Pixel coordinate grounding data
Start of Block

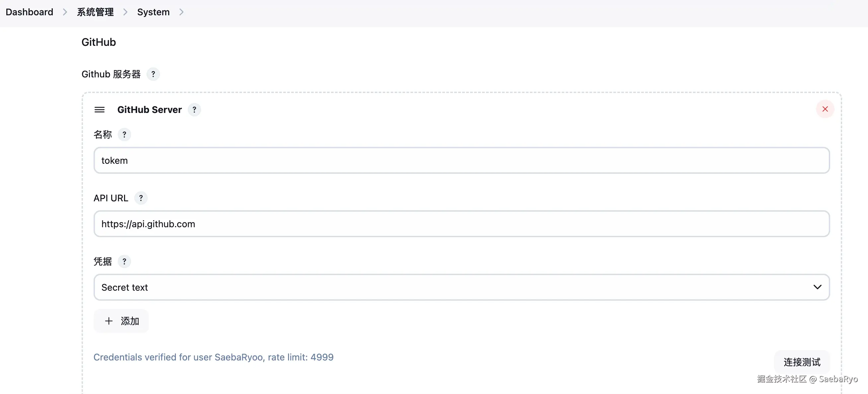Focus the 名称 input containing tokem
This screenshot has height=394, width=868.
click(x=462, y=160)
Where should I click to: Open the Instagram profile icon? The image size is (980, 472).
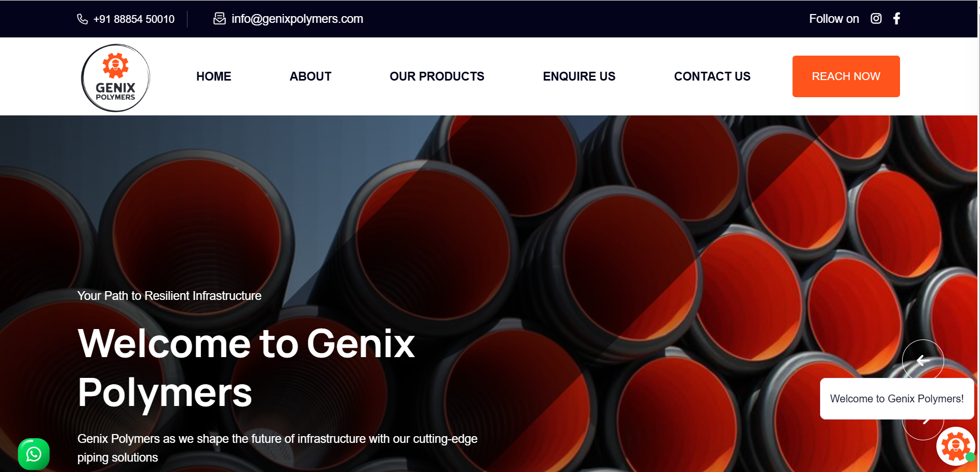point(876,19)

End of Block

Assignment |
Omitting all pictures, retype exactly the lines from the line containing "Where should I" down to the last line above, both ends included.

Task result |
Where should I click to: Open the Instagram profile icon? The image size is (980, 472).
point(876,19)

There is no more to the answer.